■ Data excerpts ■
*** Block opens ***

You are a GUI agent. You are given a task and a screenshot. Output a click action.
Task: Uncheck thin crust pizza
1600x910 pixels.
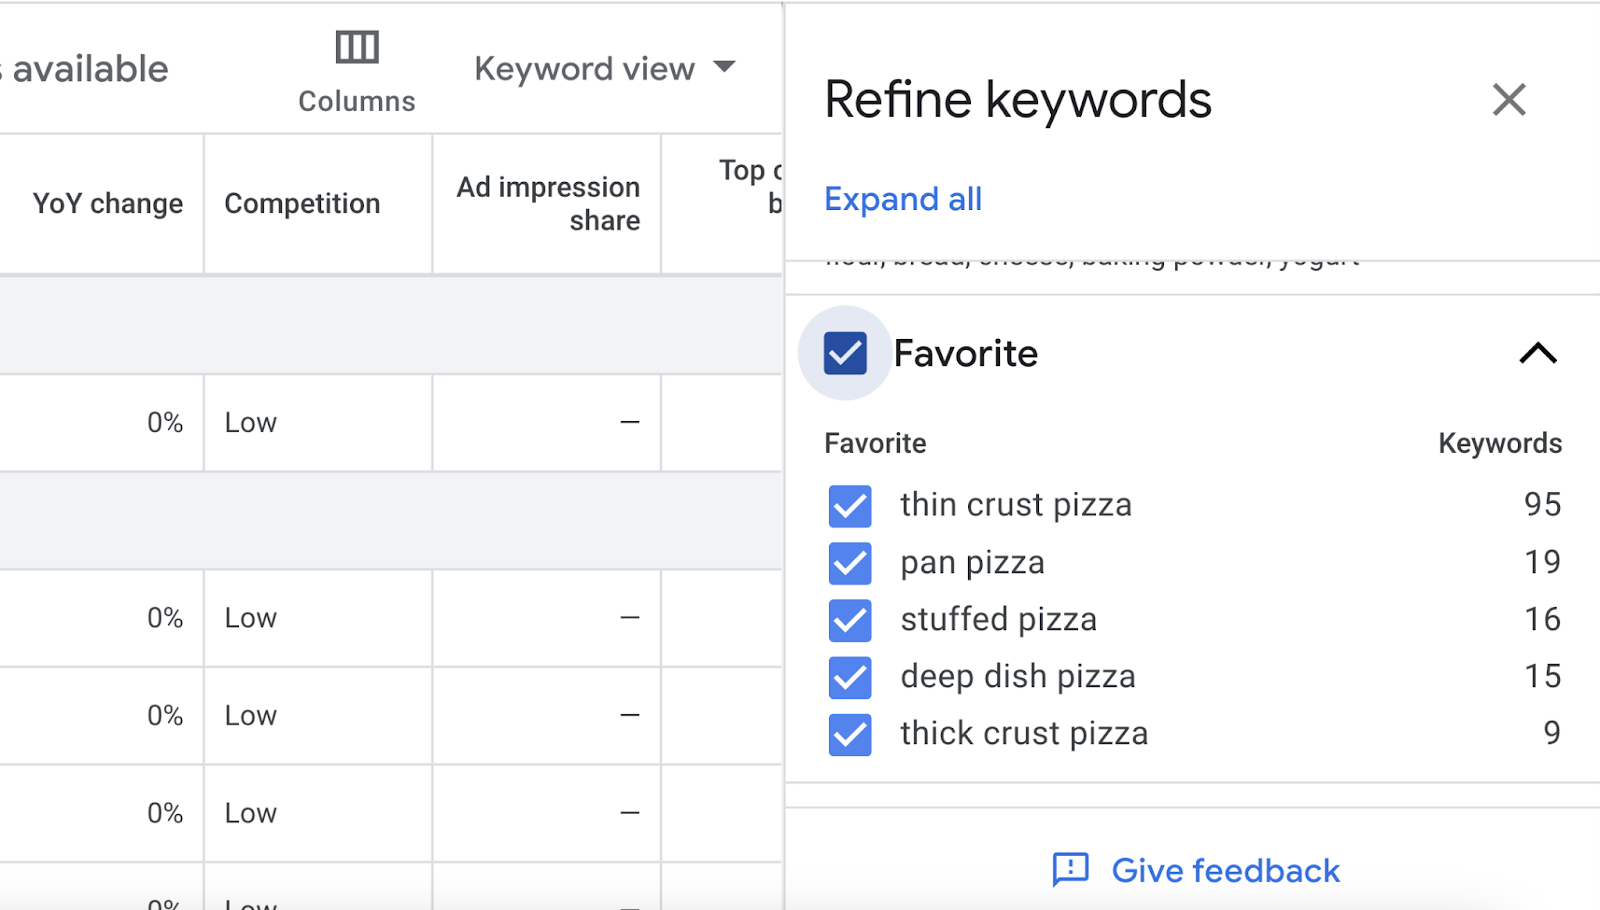point(849,506)
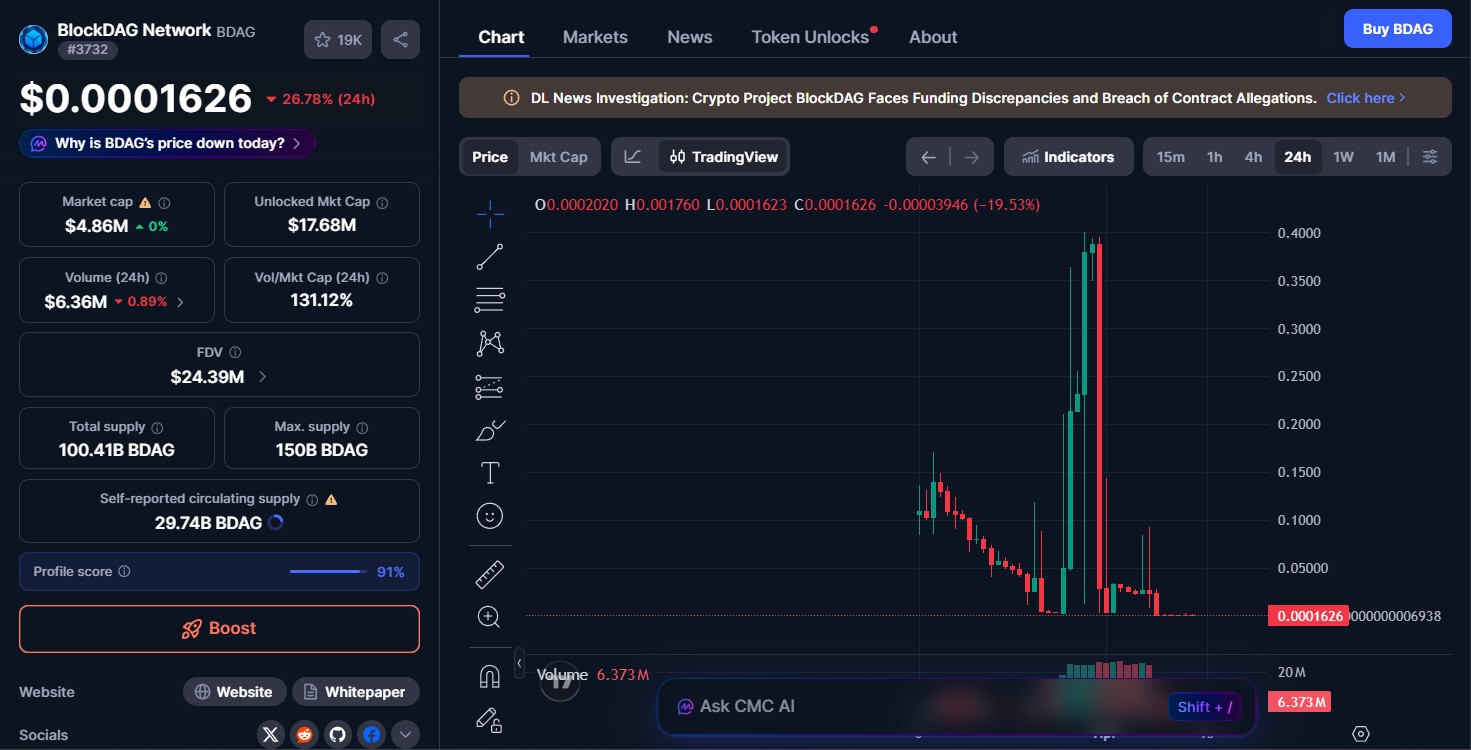Image resolution: width=1471 pixels, height=750 pixels.
Task: Open the emoji sticker tool
Action: pyautogui.click(x=489, y=515)
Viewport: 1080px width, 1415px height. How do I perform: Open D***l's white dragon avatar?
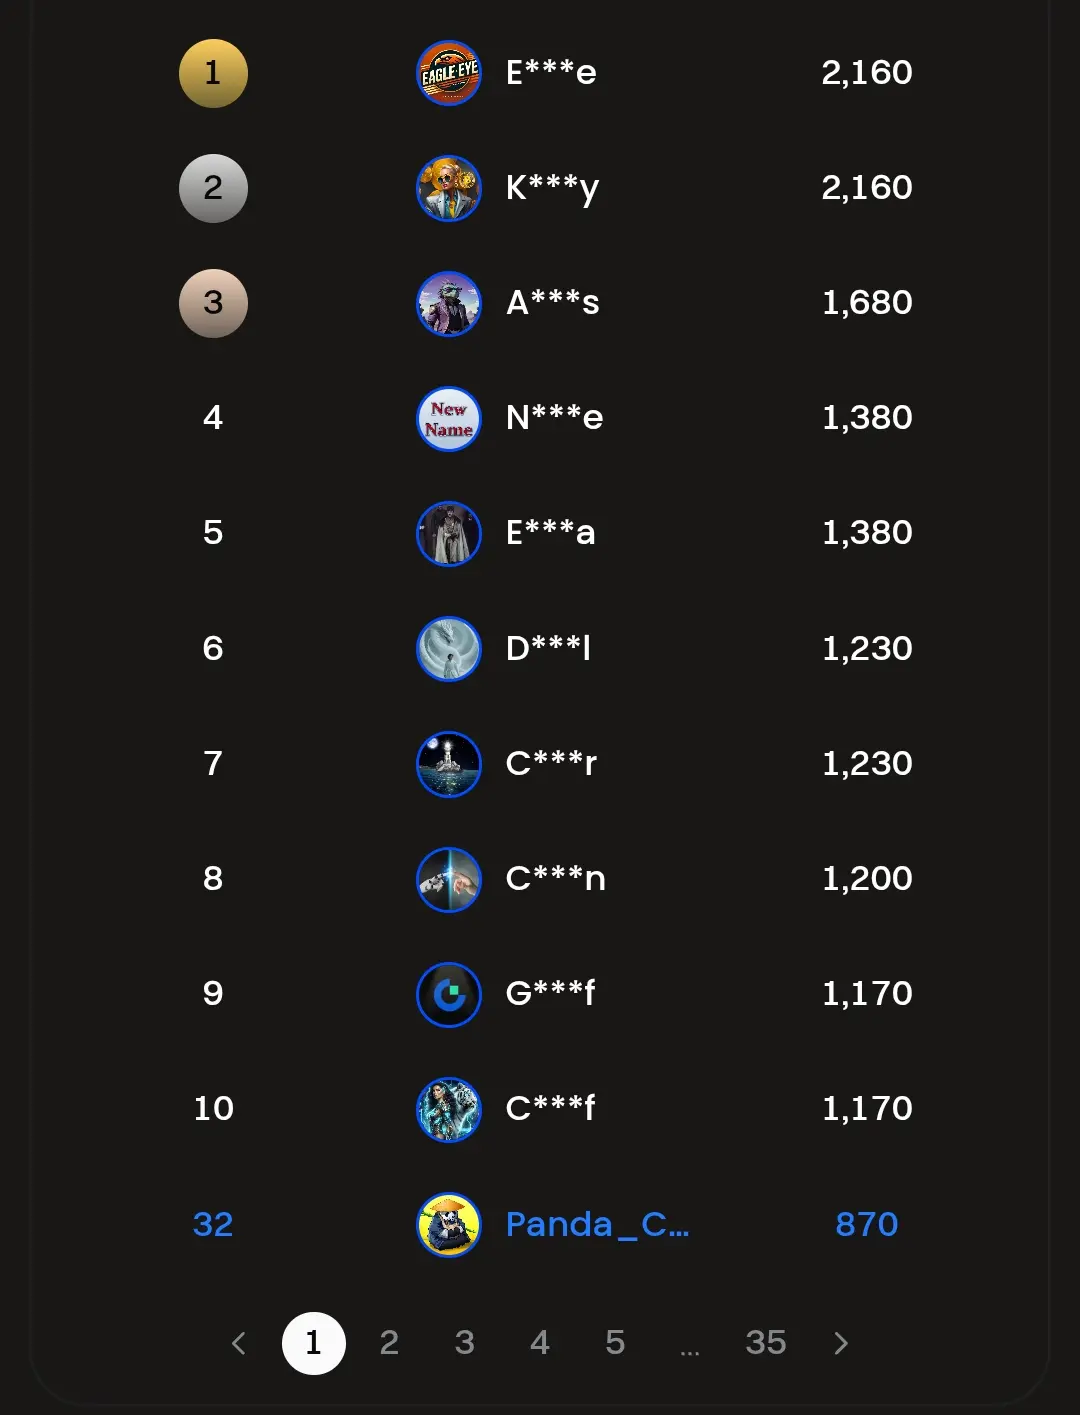[x=449, y=649]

*** Block closes ***

■ EXERCISE INSTRUCTIONS ■
Retype, exactly and only, the lines from the one containing "Viewport: 1080px width, 1415px" through the end of the entries, both ends included, and omit all pictures.

■ WRITTEN SOLUTION ■
Viewport: 1080px width, 1415px height. How do I perform: Open D***l's white dragon avatar?
[x=449, y=649]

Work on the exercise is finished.